Metadata-Version: 2.1
Name: cclm
Version: 0.1.1
Summary: NLP framework for composing together models modularly
Home-page: https://github.com/jamesmf/cclm
License: MIT
Keywords: nlp,modular,embedding,composable
Author: jamesmf
Requires-Python: >=3.6,<4.0
Classifier: License :: OSI Approved :: MIT License
Classifier: Programming Language :: Python :: 3
Classifier: Programming Language :: Python :: 3.6
Classifier: Programming Language :: Python :: 3.7
Classifier: Programming Language :: Python :: 3.8
Classifier: Programming Language :: Python :: 3.9
Requires-Dist: datasets (>=1.1.3,<2.0.0)
Requires-Dist: mlflow (>=1.16.0,<2.0.0)
Requires-Dist: tensorflow (>=2.0.0,<3.0.0)
Requires-Dist: tokenizers (>=0.10.0,<0.11.0)
Requires-Dist: tqdm (>=4.0.0,<5.0.0)
Project-URL: Repository, https://github.com/jamesmf/cclm
Description-Content-Type: text/markdown

## CCLM

### Composable, Character-Level Models

#### What are the goals of the project?

1) Modularity: Fine-tuning large language models is expensive. `cclm` seeks to decompose models into subcomponents that can be readily mixed and matched, allowing for a wider variety of sizes, architectures, and pretraining methods. Rather than fine-tuning a huge model on your own data, fit a smaller one on your dataset and combine it with off-the-shelf models.

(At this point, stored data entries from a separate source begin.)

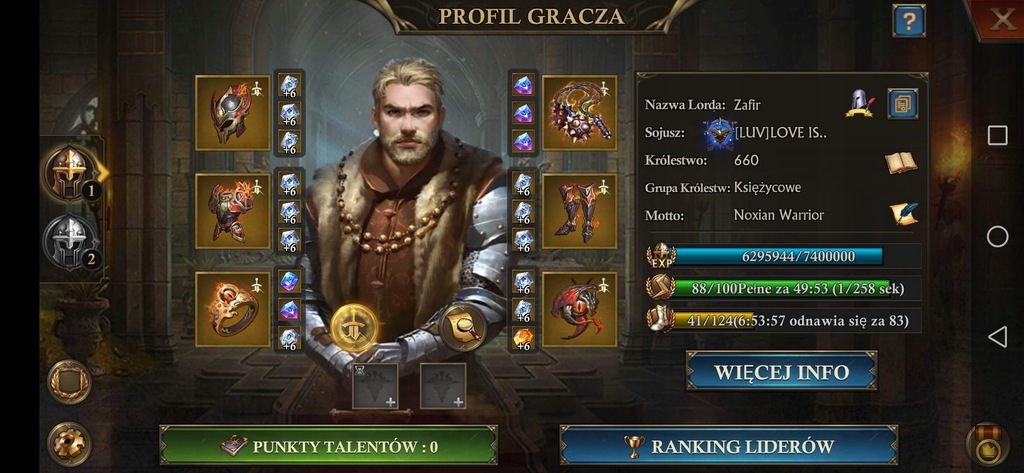
Task: Edit motto with the quill icon
Action: pos(903,214)
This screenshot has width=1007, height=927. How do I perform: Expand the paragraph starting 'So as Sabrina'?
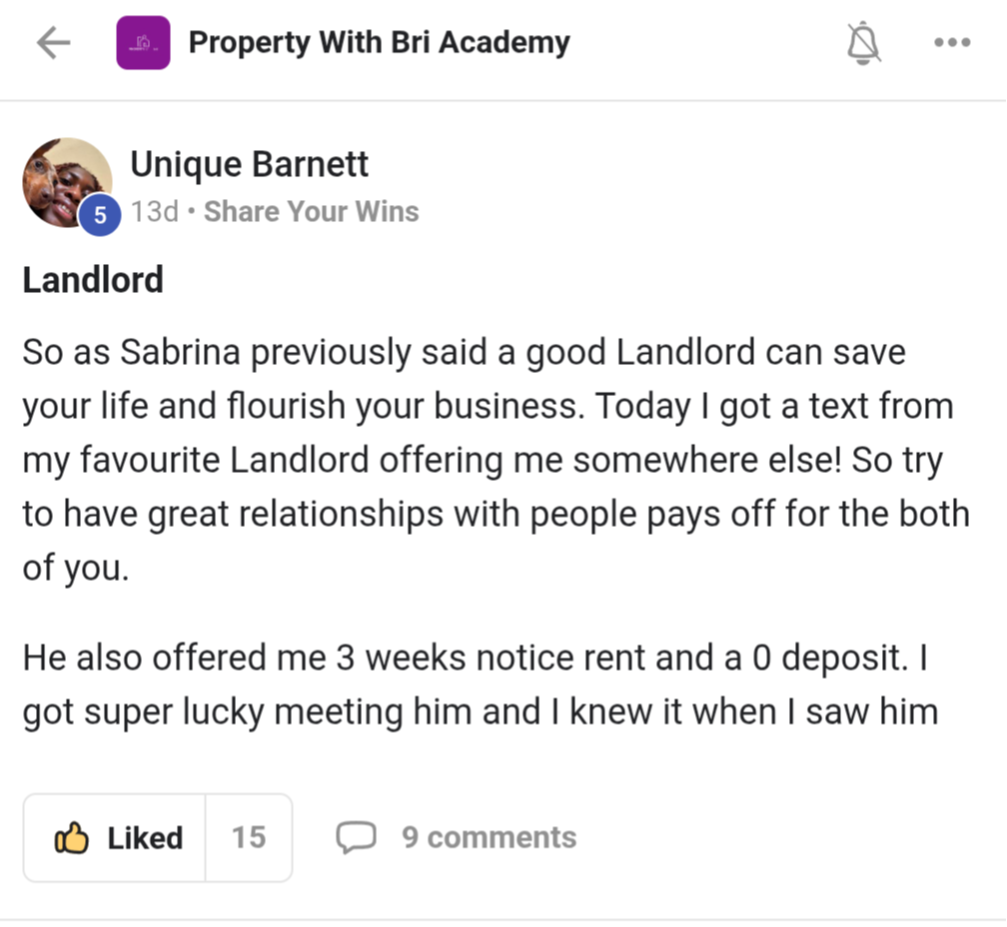[x=496, y=460]
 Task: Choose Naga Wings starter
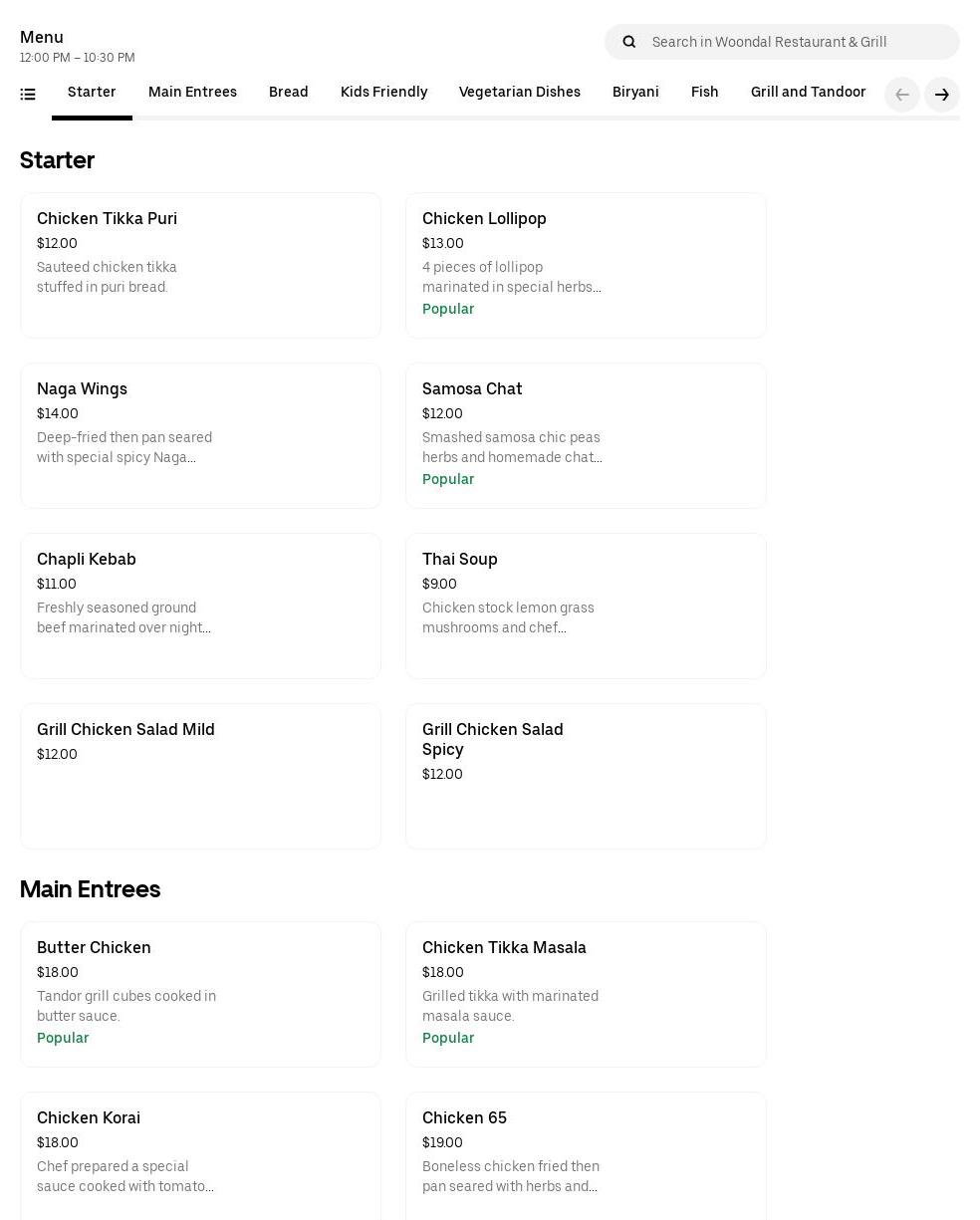[200, 435]
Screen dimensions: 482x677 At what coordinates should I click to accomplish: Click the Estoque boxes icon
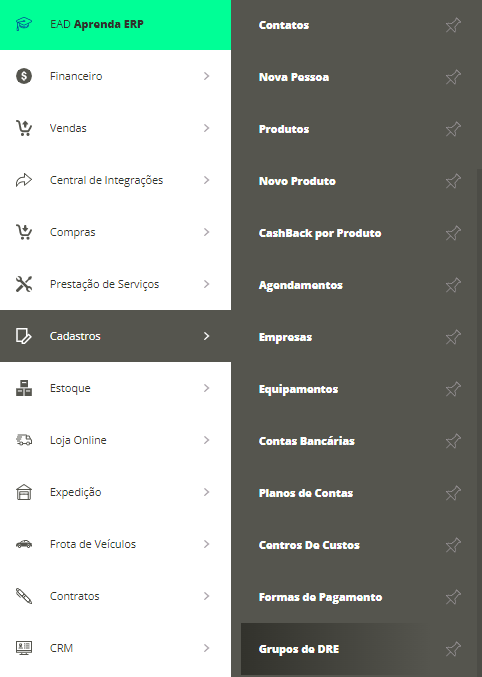coord(24,388)
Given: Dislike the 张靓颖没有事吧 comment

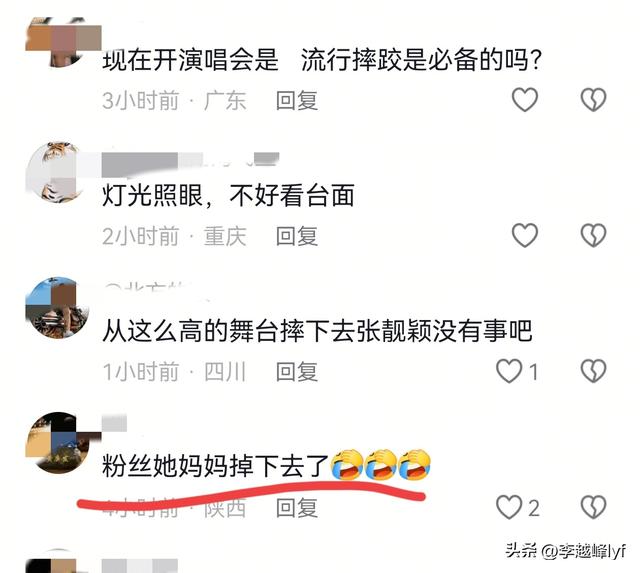Looking at the screenshot, I should click(593, 371).
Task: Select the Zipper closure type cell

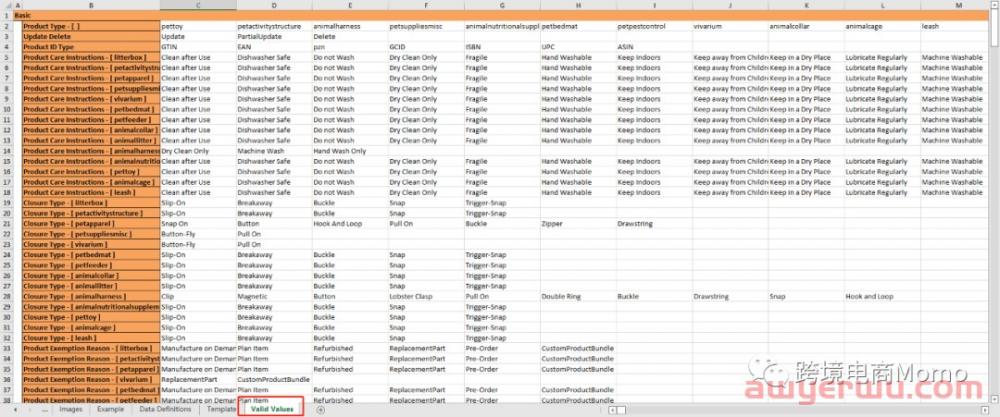Action: click(577, 223)
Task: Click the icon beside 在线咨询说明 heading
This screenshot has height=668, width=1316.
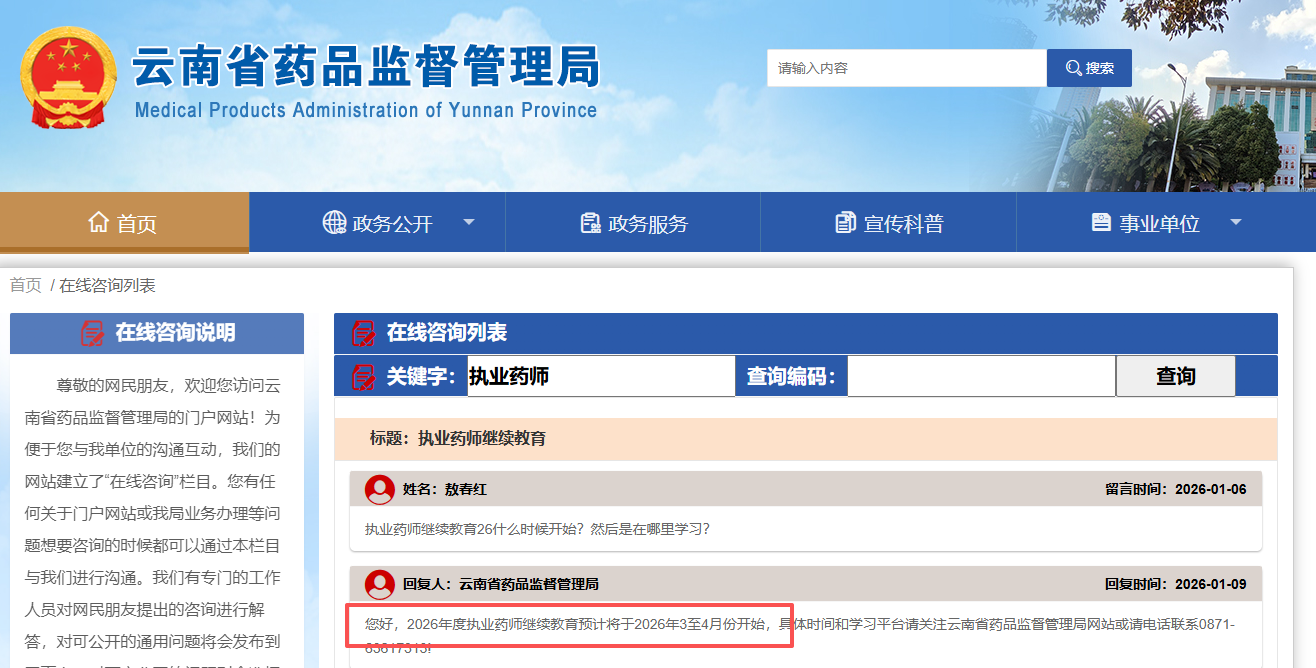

2) Character-level input: Many corpora used in pretraining are clean and typo-free, but a lot of input in real world applications aren't - leaving you at a disadvantage if your tokenization scheme isn't flexible enough. Using characters as input also makes it simple define many 'heads' of a model with the same input space.

3) Ease of use: It should be quick to get started and easy to deploy. 


#### How does it work?

The way `cclm` aims to achieve the above is by making the model building process composable. There are many ways to pretrain a model on text, and infinite corpora on which to train, and each application has different needs.

`cclm` makes it possible to define a `base` input on which to build many different computational graphs, then combine them. For instance, if there is a standard, published `cclm` model trained with masked language modeling (MLM) on (`wikitext` + `bookcorpus`), you might start with that, but add a second 'tower' to that model that uses the same `base`, but is pretrained to extract entities from `wiki-ner`. By combining the two pretrained 'towers', you get a model with information from both tasks that you can then use as a starting point for your downstream model.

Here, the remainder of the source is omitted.